++++ INPUT ++++
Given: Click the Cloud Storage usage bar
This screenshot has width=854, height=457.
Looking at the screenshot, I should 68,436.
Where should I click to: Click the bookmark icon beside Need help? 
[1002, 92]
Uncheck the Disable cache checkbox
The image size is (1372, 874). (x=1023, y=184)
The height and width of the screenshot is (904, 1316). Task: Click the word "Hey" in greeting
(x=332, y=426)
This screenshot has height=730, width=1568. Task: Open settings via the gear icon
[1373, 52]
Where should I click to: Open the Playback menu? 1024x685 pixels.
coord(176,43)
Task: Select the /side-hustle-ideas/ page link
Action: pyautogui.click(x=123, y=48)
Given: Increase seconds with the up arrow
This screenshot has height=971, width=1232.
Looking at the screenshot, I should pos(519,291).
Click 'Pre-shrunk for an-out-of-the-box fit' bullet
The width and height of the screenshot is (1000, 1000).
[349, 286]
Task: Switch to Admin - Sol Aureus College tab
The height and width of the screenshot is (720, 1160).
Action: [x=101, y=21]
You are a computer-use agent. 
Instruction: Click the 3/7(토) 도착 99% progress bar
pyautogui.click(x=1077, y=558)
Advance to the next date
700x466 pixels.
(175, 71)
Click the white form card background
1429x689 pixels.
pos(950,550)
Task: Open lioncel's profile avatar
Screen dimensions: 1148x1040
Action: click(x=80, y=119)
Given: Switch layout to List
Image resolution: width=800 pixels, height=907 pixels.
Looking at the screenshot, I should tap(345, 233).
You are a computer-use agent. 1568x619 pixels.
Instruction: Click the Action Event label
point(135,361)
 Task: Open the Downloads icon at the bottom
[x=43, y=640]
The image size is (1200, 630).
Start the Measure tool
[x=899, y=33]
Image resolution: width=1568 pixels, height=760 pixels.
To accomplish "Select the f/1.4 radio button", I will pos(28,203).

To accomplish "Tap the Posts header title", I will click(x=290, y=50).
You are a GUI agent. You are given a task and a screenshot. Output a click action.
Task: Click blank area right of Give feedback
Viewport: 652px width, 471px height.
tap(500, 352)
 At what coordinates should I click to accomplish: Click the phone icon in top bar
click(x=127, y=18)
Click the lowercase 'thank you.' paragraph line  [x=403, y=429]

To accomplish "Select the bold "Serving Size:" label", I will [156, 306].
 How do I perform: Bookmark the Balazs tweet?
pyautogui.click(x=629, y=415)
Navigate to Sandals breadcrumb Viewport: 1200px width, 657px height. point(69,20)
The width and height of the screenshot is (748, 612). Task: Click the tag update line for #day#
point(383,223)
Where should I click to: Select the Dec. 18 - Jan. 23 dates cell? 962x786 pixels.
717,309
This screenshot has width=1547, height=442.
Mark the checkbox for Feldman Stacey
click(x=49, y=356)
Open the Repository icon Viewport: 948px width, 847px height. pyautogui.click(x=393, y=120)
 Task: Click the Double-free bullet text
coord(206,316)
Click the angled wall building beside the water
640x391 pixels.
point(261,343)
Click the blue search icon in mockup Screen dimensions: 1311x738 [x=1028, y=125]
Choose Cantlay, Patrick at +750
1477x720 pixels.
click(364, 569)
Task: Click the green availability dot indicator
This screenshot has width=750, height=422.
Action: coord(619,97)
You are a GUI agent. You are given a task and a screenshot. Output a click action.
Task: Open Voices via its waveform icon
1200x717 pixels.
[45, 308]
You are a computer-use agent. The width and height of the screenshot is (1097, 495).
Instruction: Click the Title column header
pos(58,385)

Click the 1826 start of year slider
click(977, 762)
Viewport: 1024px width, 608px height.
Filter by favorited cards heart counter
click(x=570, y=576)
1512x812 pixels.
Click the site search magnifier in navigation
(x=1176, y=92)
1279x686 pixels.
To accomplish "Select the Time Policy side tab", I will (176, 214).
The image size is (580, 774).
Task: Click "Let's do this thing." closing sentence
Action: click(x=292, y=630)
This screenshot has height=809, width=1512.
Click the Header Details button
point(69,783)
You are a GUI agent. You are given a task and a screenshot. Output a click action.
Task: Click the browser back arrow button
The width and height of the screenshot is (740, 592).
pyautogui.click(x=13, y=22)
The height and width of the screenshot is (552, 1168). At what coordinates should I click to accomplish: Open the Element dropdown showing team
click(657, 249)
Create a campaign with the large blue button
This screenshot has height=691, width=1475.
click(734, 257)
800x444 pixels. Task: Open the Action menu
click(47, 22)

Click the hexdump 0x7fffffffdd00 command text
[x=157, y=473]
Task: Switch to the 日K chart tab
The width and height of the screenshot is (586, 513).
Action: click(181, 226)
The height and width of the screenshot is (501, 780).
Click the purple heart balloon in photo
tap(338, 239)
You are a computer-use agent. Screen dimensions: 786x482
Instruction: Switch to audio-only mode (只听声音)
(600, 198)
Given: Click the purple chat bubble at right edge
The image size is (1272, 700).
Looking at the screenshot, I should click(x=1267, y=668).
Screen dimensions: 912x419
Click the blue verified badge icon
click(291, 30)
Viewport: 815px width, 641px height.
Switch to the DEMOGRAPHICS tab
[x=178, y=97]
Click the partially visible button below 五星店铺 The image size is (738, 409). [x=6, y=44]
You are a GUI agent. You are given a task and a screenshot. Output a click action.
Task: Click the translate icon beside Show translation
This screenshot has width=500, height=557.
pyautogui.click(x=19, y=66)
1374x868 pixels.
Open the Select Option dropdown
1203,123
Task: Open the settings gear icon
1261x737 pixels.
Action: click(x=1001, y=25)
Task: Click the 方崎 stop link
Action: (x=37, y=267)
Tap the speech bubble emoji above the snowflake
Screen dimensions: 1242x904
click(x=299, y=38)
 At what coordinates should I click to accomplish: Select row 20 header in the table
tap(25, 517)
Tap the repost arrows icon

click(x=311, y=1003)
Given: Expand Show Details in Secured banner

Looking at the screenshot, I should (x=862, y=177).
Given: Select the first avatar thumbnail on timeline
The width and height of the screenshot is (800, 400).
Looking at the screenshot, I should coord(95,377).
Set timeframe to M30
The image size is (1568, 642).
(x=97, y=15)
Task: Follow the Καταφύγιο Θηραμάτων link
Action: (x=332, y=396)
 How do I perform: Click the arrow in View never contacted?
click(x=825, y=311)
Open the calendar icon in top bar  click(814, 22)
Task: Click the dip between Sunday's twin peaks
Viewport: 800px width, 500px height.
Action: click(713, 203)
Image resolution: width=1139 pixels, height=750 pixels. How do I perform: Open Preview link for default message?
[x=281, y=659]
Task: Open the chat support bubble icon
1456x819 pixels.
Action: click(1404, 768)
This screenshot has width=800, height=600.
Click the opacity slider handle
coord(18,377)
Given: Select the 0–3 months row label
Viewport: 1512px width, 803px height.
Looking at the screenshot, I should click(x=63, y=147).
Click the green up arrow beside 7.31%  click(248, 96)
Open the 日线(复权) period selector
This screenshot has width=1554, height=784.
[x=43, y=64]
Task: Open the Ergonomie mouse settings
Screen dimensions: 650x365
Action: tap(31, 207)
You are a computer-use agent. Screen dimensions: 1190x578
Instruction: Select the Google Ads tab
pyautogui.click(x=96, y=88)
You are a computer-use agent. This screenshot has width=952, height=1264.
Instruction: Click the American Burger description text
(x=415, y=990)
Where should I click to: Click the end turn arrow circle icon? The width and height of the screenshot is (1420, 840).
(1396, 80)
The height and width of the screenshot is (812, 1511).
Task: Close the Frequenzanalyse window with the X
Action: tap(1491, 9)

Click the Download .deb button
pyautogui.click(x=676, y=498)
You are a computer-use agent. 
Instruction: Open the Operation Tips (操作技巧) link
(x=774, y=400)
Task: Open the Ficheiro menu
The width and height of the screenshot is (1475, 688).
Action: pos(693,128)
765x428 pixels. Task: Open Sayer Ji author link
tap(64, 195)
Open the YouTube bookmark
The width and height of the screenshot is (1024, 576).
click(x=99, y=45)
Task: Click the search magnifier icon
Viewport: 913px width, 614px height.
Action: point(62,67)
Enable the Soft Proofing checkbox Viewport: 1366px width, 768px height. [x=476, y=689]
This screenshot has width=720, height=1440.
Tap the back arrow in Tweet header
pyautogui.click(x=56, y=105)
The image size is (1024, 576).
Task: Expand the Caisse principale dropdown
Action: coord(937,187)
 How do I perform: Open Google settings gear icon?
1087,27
++++
### TASK GOAL
Starting with the line above that holds "You are a computer-use agent. Screen dimensions: 786x482" and stopping with the line that holds "Tap the speech", reproduce each line exactly, omitting all other lines.

### REPLY
You are a computer-use agent. Screen dimensions: 786x482
Instruction: Switch to audio-only mode (只听声音)
(600, 198)
Given: Click the purple chat bubble at right edge
The image size is (1272, 700).
Looking at the screenshot, I should click(x=1267, y=668).
Screen dimensions: 912x419
Click the blue verified badge icon
click(291, 30)
Viewport: 815px width, 641px height.
Switch to the DEMOGRAPHICS tab
[x=178, y=97]
Click the partially visible button below 五星店铺 The image size is (738, 409). [x=6, y=44]
You are a GUI agent. You are given a task and a screenshot. Output a click action.
Task: Click the translate icon beside Show translation
This screenshot has width=500, height=557.
pyautogui.click(x=19, y=66)
1374x868 pixels.
Open the Select Option dropdown
1203,123
Task: Open the settings gear icon
1261x737 pixels.
Action: click(x=1001, y=25)
Task: Click the 方崎 stop link
Action: (x=37, y=267)
Tap the speech bubble emoji above the snowflake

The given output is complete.